A just-issued report from Frost & Sullivan (www.frost.com) - entitled European Wireless LAN Hotspots: A License to Print Money says it expects large numbers of services to arrive in Europe over the next couple of years, building on the success of similar services in North America and the Asia Pacific region. The report (see Hotspot_Note.pdf for a copy of the research's firm summary) doesn't mention security issues, which is hardly surprising as most companies are blissfully unaware of them.
The good news, however, is that Microsoft is planning to introduce a security system for 802.11b networks in the upcoming Windows XP Service Pack 1, which is due any day now. XP Service Pack 1, this writer is reliably informed, will include native support for protected extensible authentication protocol (PEAP), a secure version of the already widely-supported extensible authentication protocol (EAP) seen in RFC 2284 from the Internet Engineering Task Force (www.ietf.org).
Although EAP was originally developed for use with PPP, it has since been adopted for use with IEEE 802.1x network port authentication. Since its original deployment, most experts agree that a number of weaknesses in EAP have become apparent. These include a lack of protection of the user identity or the EAP negotiation, as well as no standardized mechanism for key exchanges, and no integral support for fragmentation and reassembly. PEAP already has the support of several industry players, including Cisco, RSA Security and Microsoft, and its formal support in XP will undoubtedly accelerate its development as an industry standard.

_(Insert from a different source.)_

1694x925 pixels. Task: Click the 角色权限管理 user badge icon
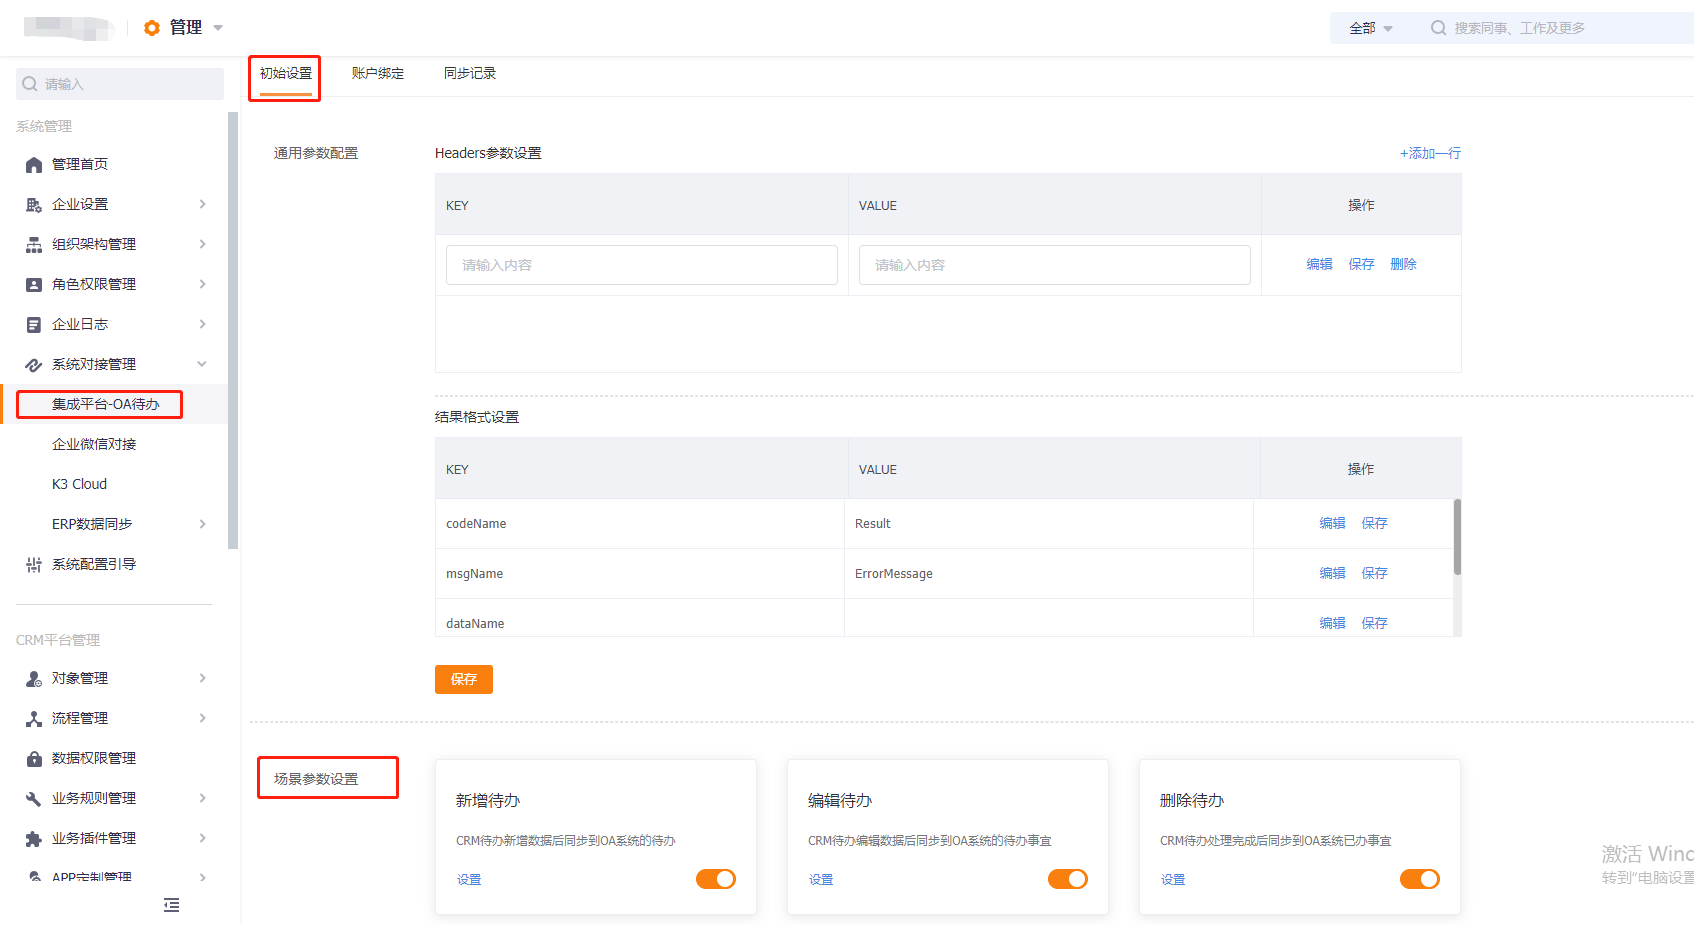(x=34, y=285)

This will help companies such as St. Albans-based Wialess.com (www.wialess.com), a U.K. firm that specializes in supplying 802.11b-based systems for installation in bars, restaurants and even homes. Wialess thinks that 802.11b is set to become a popular medium by which notebook users can access the Internet on a wireless basis, both in the home and office, as well as when out and about. The advantages of using 802.11b to access the Internet wirelessly are manifold, even in a home environment, and Wialess thinks that the technology could become popular now that broadband access charges have fallen to their current low rates.
Prices for 802.11b kit are also falling - the other day I saw a twin "wireless modem" kit at a retail store in Birmingham, England, selling for just £99 ($155). Granted, the twin-modem kit wasn't a PCMCIA system, but a mini-modem system designed to plug into a desktop PC and a notebook PC using their USB ports, but it was a cheap method of creating an 802.11b network for use in the home and office. With 802.11b PCMCIA cards now selling for under £100 from many outlets, the take-up of the WLAN technology in the U.K. and Europe is certain to accelerate in the coming months, just as it has done in North America.
In the U.S., if some of the Usenet postings are to be believed, some companies in Silicon Valley are actively allowing public access to the Internet using 802.11b for employees, with the side benefit that notebook users in nearby homes and offices can also gain access. It is to be hoped that these tech-savvy companies have also taken steps to secure their company network resources. Having secure firewalls in place is all very well, but the advantages of such protective measures are totally negated if hackers are accessing the company network from inside, using 802.11b connections to ensure their anonymity.
Back in the early to mid-1980s, when hacking was still in its infancy, almost all hackers were altruistic in their approach to gaining unauthorized access to company computer networks. Back then, the cost of entry to the world of hacking across the PSTN was relatively high, and most hackers seemed to abide by an unwritten code of ethics. These days, with 802.11b devices for notebooks costing so little, almost anyone can hook up an old laptop and get rolling, with the result that no such hacker ethos exists amongst the user base.
Granted, most of the 'techies' that access the Usenet tend to be benign, since the Usenet is, by and large, self-regulating, but, without the rapid evolution of WLAN security standards, 802.11b looks set to become a hacker's paradise.